• DATA SUPPLIED
-- BEGIN --

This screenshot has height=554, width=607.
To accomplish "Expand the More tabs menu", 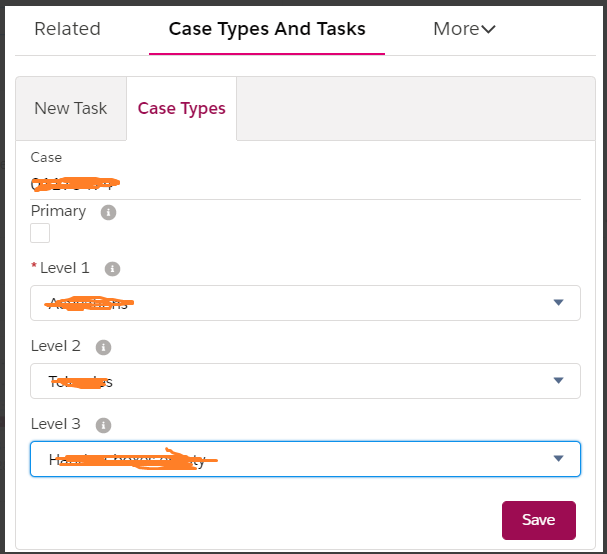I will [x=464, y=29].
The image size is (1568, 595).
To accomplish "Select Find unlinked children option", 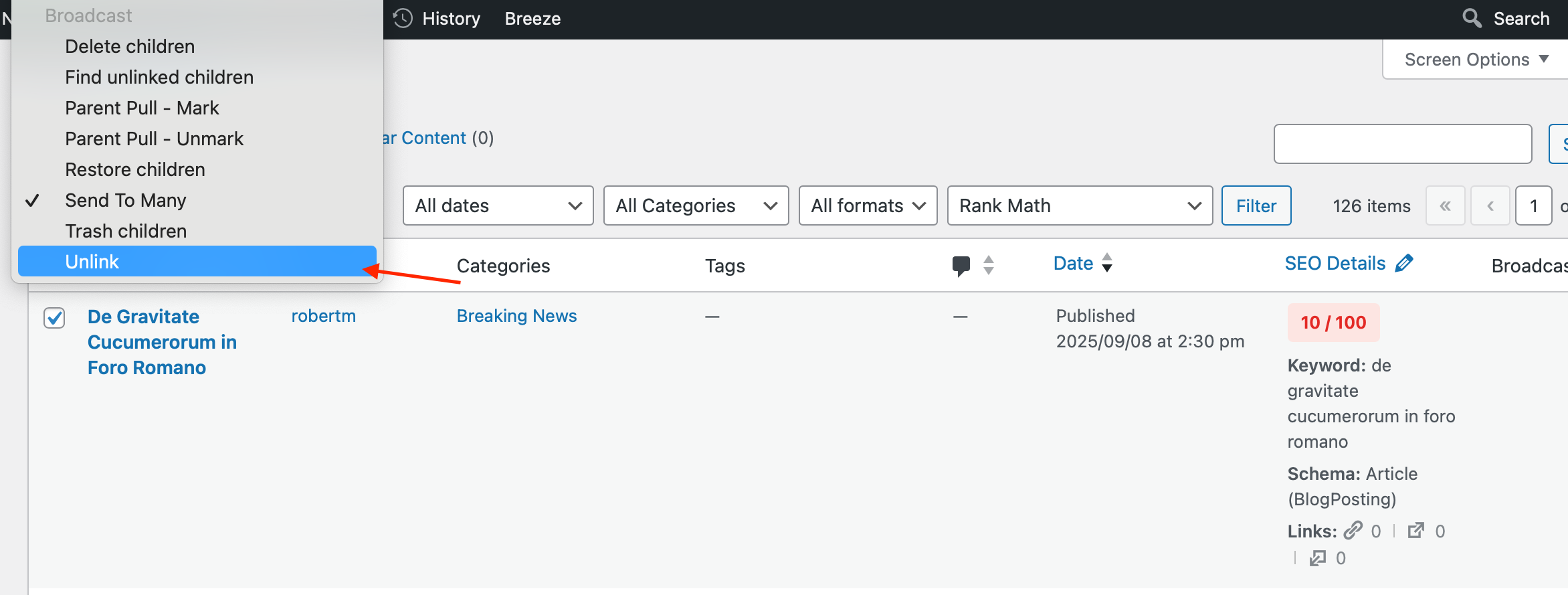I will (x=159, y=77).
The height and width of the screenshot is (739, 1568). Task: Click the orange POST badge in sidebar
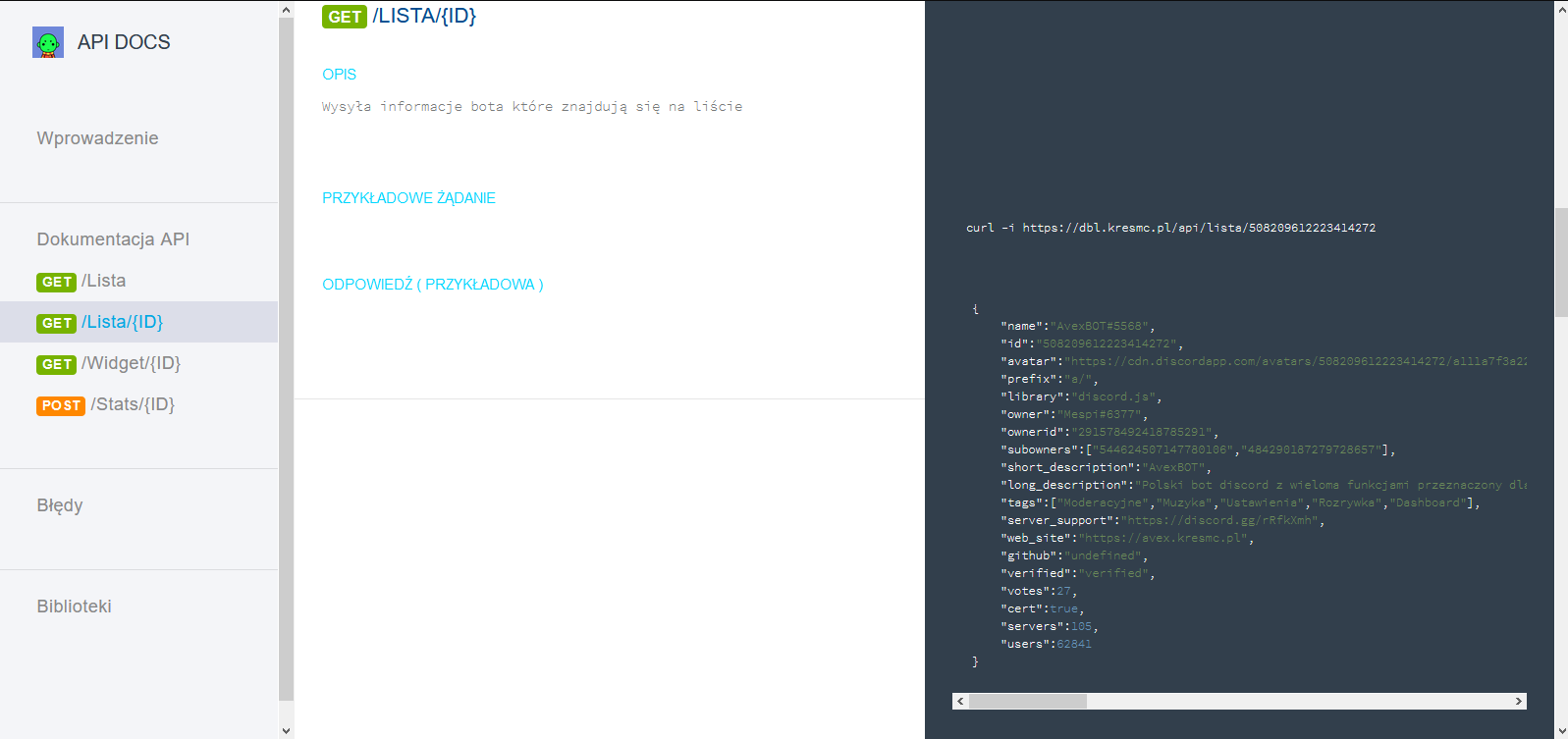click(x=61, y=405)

-- END --
-- BEGIN --

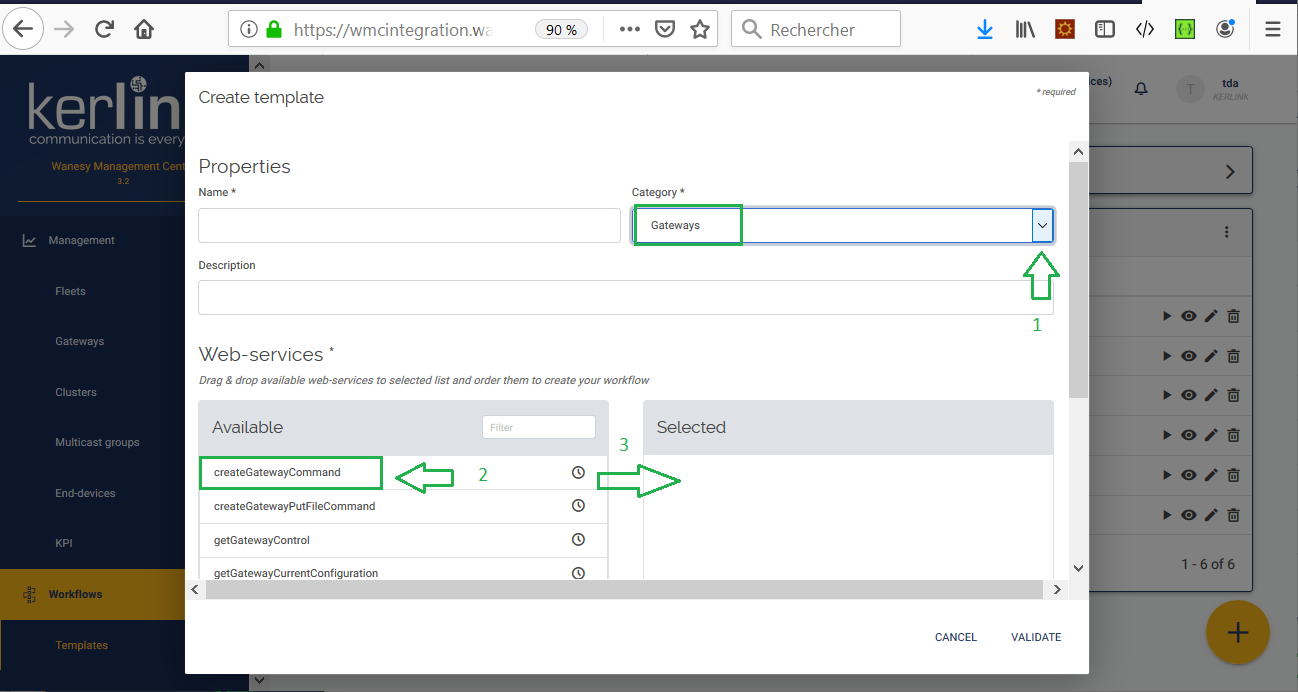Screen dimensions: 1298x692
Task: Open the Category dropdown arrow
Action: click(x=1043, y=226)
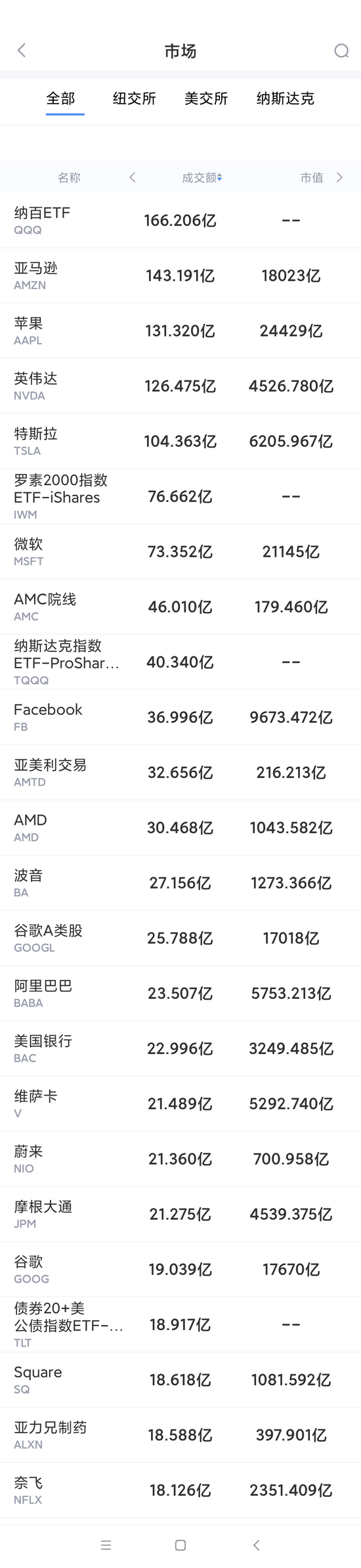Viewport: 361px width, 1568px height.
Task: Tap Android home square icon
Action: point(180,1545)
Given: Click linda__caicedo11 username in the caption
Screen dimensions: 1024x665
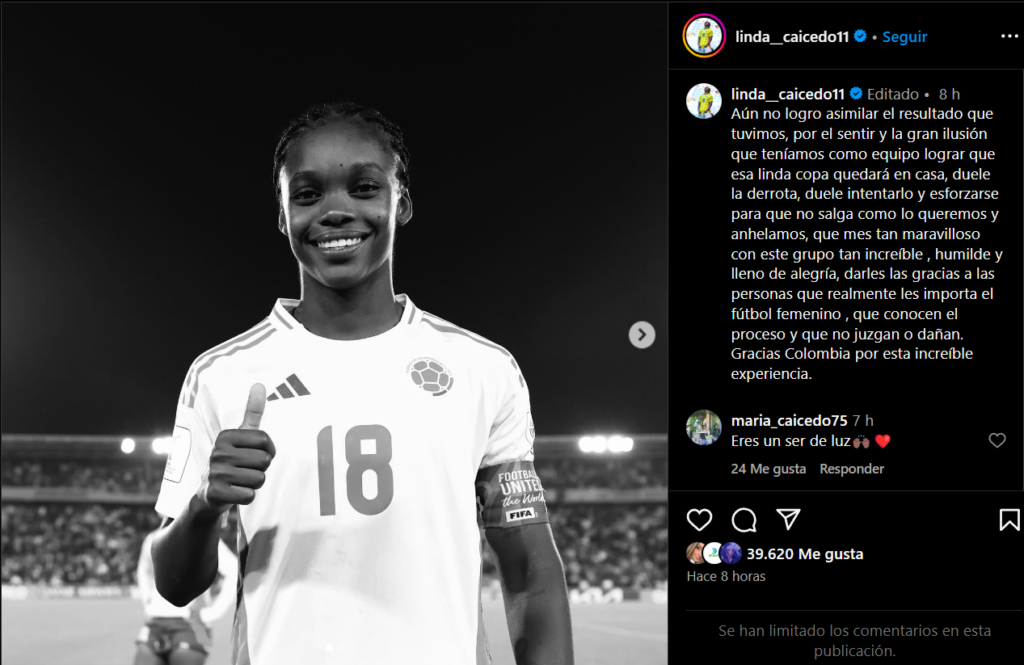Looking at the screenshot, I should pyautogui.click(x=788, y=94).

-- END --

• CHALLENGE
Output everything from the line containing "Screen dimensions: 1298x692" down to the line containing "Looking at the" as a JSON list of strings, one string per line, omitting blank lines and leaving out the pictures.

• COMPLETE OUTPUT
[
  "Screen dimensions: 1298x692",
  "Task: Open the Category dropdown arrow",
  "Action: click(x=1043, y=226)",
  "Viewport: 361px width, 1568px height.",
  "Task: Tap Android home square icon",
  "Action: point(180,1545)",
  "Given: Click linda__caicedo11 username in the caption",
  "Screen dimensions: 1024x665",
  "Looking at the screenshot, I should pyautogui.click(x=788, y=94)."
]